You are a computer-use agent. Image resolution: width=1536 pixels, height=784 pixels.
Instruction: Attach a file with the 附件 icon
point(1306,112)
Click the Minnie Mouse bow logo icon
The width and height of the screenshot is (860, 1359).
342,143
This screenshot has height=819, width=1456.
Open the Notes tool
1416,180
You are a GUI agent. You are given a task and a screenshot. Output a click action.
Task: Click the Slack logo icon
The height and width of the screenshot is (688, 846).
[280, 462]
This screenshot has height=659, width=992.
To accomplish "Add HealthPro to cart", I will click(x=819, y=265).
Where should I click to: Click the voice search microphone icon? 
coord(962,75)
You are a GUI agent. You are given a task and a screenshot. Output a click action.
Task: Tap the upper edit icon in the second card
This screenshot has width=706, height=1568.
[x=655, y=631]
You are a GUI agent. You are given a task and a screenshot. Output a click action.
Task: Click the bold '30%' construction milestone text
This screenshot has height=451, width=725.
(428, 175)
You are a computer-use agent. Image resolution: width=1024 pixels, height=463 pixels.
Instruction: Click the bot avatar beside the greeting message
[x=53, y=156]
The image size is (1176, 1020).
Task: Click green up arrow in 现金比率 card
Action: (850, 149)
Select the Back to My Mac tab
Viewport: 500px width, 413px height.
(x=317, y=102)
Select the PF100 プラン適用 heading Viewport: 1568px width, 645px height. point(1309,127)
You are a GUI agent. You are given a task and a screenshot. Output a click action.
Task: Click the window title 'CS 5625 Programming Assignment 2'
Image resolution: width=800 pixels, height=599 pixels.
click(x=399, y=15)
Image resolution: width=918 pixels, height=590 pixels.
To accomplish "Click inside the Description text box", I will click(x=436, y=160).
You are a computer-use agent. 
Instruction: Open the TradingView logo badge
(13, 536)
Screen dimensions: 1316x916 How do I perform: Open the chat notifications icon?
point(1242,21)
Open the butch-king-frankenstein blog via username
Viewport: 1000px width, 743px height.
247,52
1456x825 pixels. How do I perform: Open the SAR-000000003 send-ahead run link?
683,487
-=-=-=-=-
» What the exercise asks: Copy out the stretch from the line containing "Open the butch-king-frankenstein" through the end of the listing, request lines included. Shift each answer's coordinates by adding -72 to every number, and leave the request lines and their size figures as they are.

» Answer in full:
Open the butch-king-frankenstein blog via username
Viewport: 1000px width, 743px height.
175,-20
1456x825 pixels. How do I perform: Open the SAR-000000003 send-ahead run link?
611,415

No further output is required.